▸ **THE TASK**
Look below for the line with "Image resolution: width=736". Retype it and every line after it to the end, exactly, but leave out the pictures.

Pixel coordinate grounding data
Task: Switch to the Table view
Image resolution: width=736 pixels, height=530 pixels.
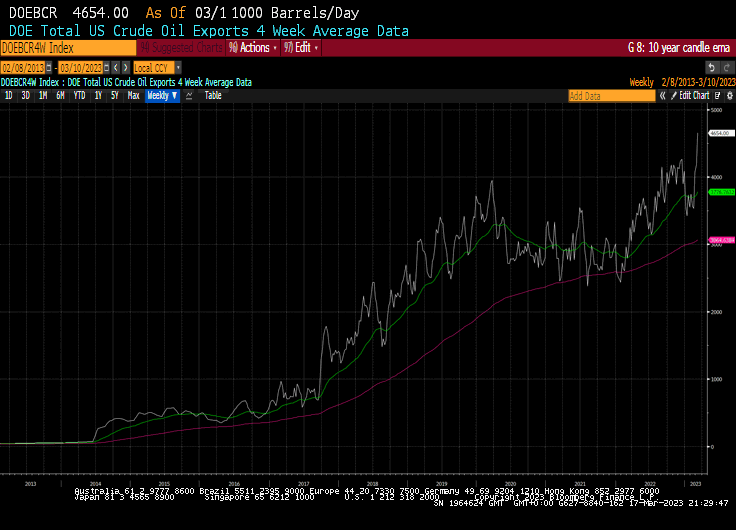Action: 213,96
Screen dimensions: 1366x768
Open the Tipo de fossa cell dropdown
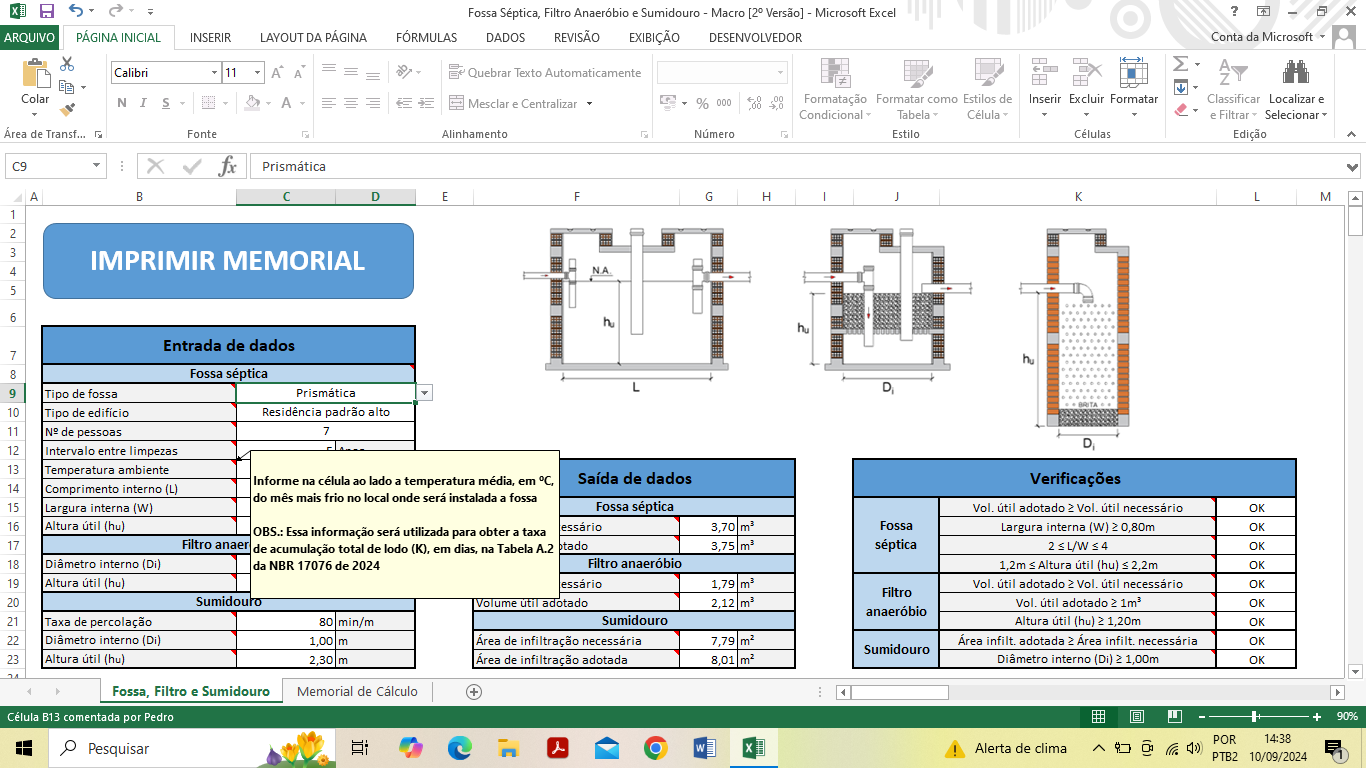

▸ **COMPLETED EXERCISE**
Image resolution: width=736 pixels, height=530 pixels.
Action: 213,96
Screen dimensions: 1366x768
Open the Tipo de fossa cell dropdown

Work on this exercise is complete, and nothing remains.